C’est ce qu’exprime La Précieuse Guirlande :

Lorsque l’ainsité ultime est parfaitement connue
La dualité n’apparaît pas.

Dans cette citation, « connaître l’ultime tel qu’il est » correspond à « voir la vérité réalité » ; et la « non-apparition de l’esprit ou de la dualité » correspond à la « non-apparition de la fixation du moi et du mien ».

-> Le soi de la personne n’a pas d’existence réelle car il ne se crée ni n’est créé par quoi que ce soit

Si l’entité-ego existait réellement, elle devrait :

– soit se créer d’elle-même,
– soit être créée par quelque chose d’autre,
– soit être créée par une combinaison de ces deux possibilités,
– soit encore être créée dans les trois temps.

Nous allons examiner ces quatre hypothèses.

■ Le soi de la personne, l’esprit individuel, ne se crée pas de lui-même :

En effet, ou bien cette entité existe, ou bien elle n’existe pas ; si elle n’existe pas, elle ne peut pas être cause, et si elle existe déjà, elle ne peut pas être effet. Ainsi, se produire ou se créer soi même est contradictoire.

■ Elle n’est pas non plus créée par quelque chose qui ne soit pas elle :

Car ce devrait être quelque chose ayant une existence réelle.
– Et pourquoi ne serait-ce pas une cause ?
– Parce que, quelle que soit la cause considérée, celle-ci n’existe qu’en relation avec un effet, et aussi longtemps que l’effet n’est pas apparu, l’entité-ego n’est pas sa cause ; et réciproquement, en toute circonstance où il n’est pas de cause, il n’est pas de résultat créé ou produit.

■ Elle n’est pas non plus créée par la combinaison de ces deux possibilités :

En effet, chacune des deux possibilités s’est déjà révélée irrecevable.

■ Elle n’est pas non plus créée dans le cadre des trois temps :

En effet, elle n’est pas créée dans le passé car celui-ci est comme une graine pourrie dont les capacités sont périmées. Elle n’est pas non plus créée dans le futur, ce qui serait comme l’engendrement du fils d’une femme stérile. Elle n’est pas non plus créée dans le présent car il ne serait pas juste que le produit et le producteur y soient simultanés.
Ainsi est-il dit dans La Précieuse Guirlande :

N’étant pas trouvée dans les deux modes de création
Ni dans les trois temps,
L’appréhension du « je » n’est rien.

Dans cette citation, « ne pas être trouvée » a le sens de « ne pas être créée ».

-> Le soi de la personne est introuvable

On peut aussi comprendre la réfutation du soi de la personne de la façon suivante, en s’interrogeant sur le lieu d’existence de cette entité : est-ce le corps, l’esprit ou le nom ?
Nous allons examiner ces trois possibilités.

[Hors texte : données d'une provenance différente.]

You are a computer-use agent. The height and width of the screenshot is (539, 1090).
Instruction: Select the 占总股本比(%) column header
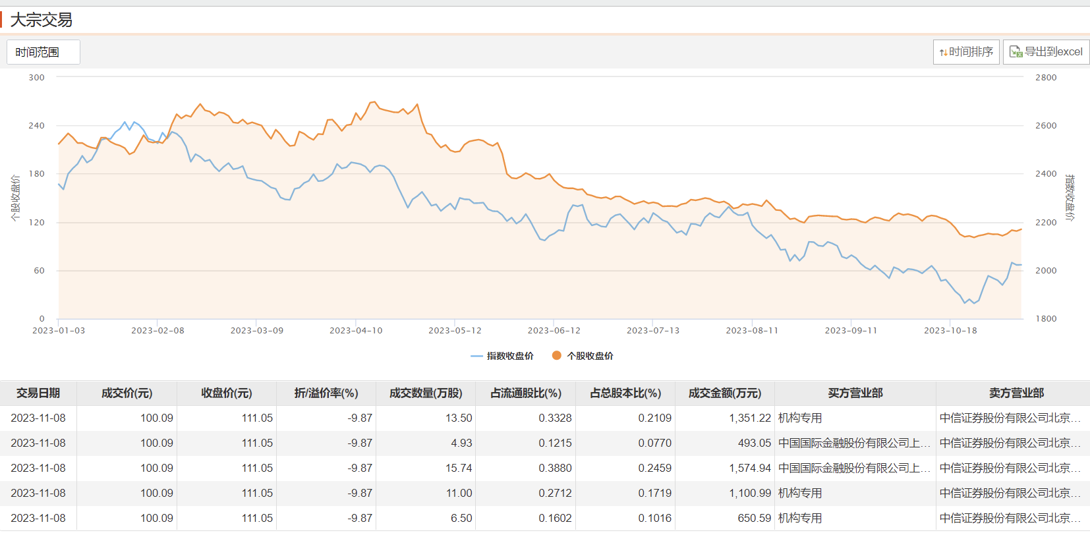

■ Observons si le soi de la personne est dans le corps :

Le corps a la nature des quatre éléments : la solidité du corps est l’élément terre ; ses fluides sont l’eau ; sa chaleur est le feu ; et sa respiration et ses mouvements sont le vent. Dans ces quatre éléments, il n’y a pas de soi ni d’esprit individuel, pas plus que dans ces mêmes éléments extérieurs .

■ Observons si le soi de la personne est dans l’esprit :

Cet esprit ne consiste en rien de réel : il n’est visible ni par lui-même ni par d’autres. Puisque l’esprit lui-même est inconsistant, il n’a pas la consistance du soi de la personne.

■ Observons si le soi ou l’esprit individuel est dans le nom :
Le nom, notre nom propre est une désignation accidentelle qui n’a pas de consistance substantielle et est sans rapport avec le soi de la personne.

Ces trois raisons mettent aussi en évidence l’inconsistance du soi de la personne ou esprit individuel.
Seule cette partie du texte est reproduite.